Yeah, sorry for the tangent.
 

IIRC it was a little like a mule/hilly situation where one orc/ogre pairing is an orog and another is an ogrillion. I'd have to check the Monster Manual to be sure.

For this adventure, I'd have medium sized and large-sized half-orcs to maintain the flavour, perhaps giving the medium-sized ones a slight hit dice hit.
 

I would say you go with the MM on page 238 and treat them as half-ogres. The reason being is that now humans, hobgoblins, bugbears, OR orcs can give birth to a strapping baby Ogrillon, and they just happen to be hardier stock this edition. Once you take on a few levels of spell casting on the Half-Ogres, they will undoubtedly be superior to the non-spellcasting Ogrillon.
That's true. However, it's still tempting to either make them Medium size or just replace them with (perhaps hardier) orcs simply because I've got plenty of orc minis but only a few ogre minis (and there can be as many as a dozen ogrillons encountered at one time in the adventure).

To be honest, Medium size actually kinda makes more sense anyway, given that the MM says adult half-ogres only stand 8 feet tall. That's the same height as a goliath, and they're only Medium. (But then goliaths are a PC race, whereas half-ogres aren't.)

IIRC it was a little like a mule/hilly situation where one orc/ogre pairing is an orog and another is an ogrillion. I'd have to check the Monster Manual to be sure.

For this adventure, I'd have medium sized and large-sized half-orcs to maintain the flavour, perhaps giving the medium-sized ones a slight hit dice hit.
Luckily that's a pretty easy change to make this edition. If you take the half-ogre statblock and reduce the size to Medium, the only change you have to make is to drop the hit die size to a d8, which just reduces the average hit points by 4, so a Medium size half-ogre would be mechanically the same as a Large one, just with 26 hp instead of 30. That could work.
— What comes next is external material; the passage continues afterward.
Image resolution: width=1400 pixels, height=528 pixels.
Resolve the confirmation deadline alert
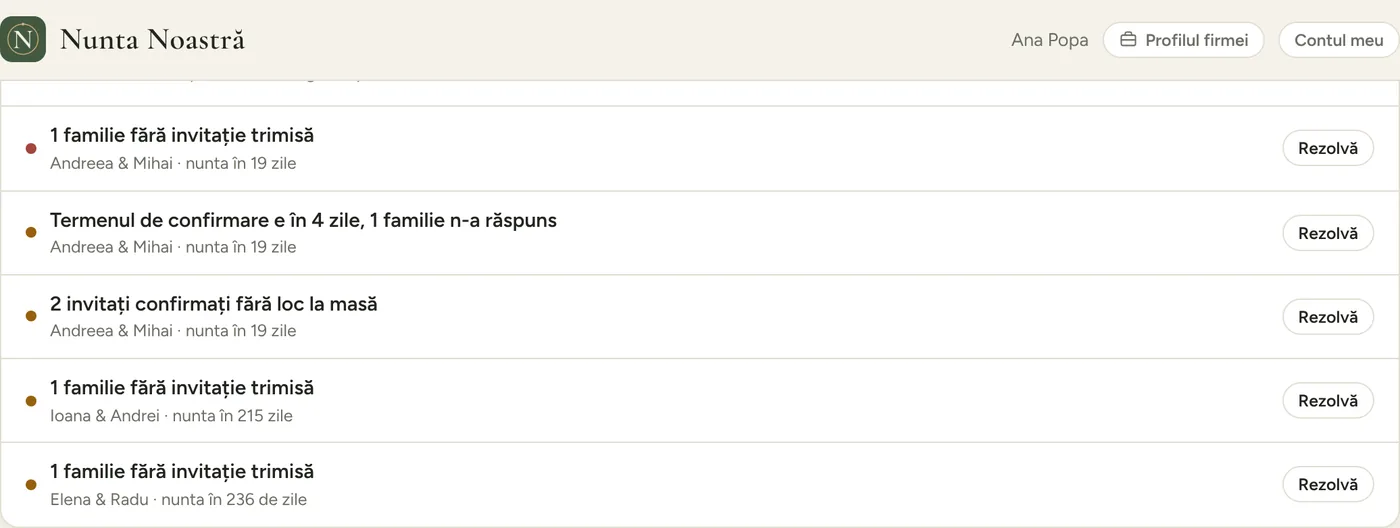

But if I'm going to do that, I might as well just use orcs instead.
 

Luckily that's a pretty easy change to make this edition. If you take the half-ogre statblock and reduce the size to Medium, the only change you have to make is to drop the hit die size to a d8, which just reduces the average hit points by 4, so a Medium size half-ogre would be mechanically the same as a Large one, just with 26 hp instead of 30. That could work.

But if I'm going to do that, I might as well just use orcs instead.

I believe the weapon damage would also drop. From 2d8 to 1d8.
 

I believe the weapon damage would also drop. From 2d8 to 1d8.
Oh right. Whoops! That's enough to bump it down to CR 1/2 as well. But that's OK. I think that works. That basically makes them bigger, tougher orcs (but without the Aggressive trait).

There's also a "giant ogre" in the adventure that can throw rocks and stuff. I'm thinking I'll take the hill giant stats and reduce it from Huge to Large to represent that guy.
 

Back in 2e an ogre-orc crossbreed was either an ogrillion or an orog depending on whether the ogre was the mother or the father, if memory serves. Half-ogres were specifically half-human ogre crossbreeds. Honestly, it's only as important as you want it to be. Replace the ogrillions with flumphs if you want - as long as the adventure has the atmosphere and challenge you're looking for, I doubt the paternity of the cannon fodder will be relevant.
 

It sounds to me like you need 3 or 4 separate monsters: Orc, Ogrillion,1/2 Ogre, 1/2 Ogre MAgic user.

If the goal is to make combat different, I would make base monsters and then have a pool of slightly different abilities to add to each group. For example, say there are 24 orcs, each one has one of the following abilities:

has a shield (+2 AC, -1 damage)
knockdown (opponent must make a DEX save = to damage dealt or be knocked prone or each melee hit)
Spiked helmet (+1 AC and head but as a bonus action +5 to hit, 4 damage)
Spitter (bonus action to spit in opponents face, CON save 12 or blinded for one round) Recharge 6
etc....


If you want help send me a private message, I would be happy to help develop an orc clan together.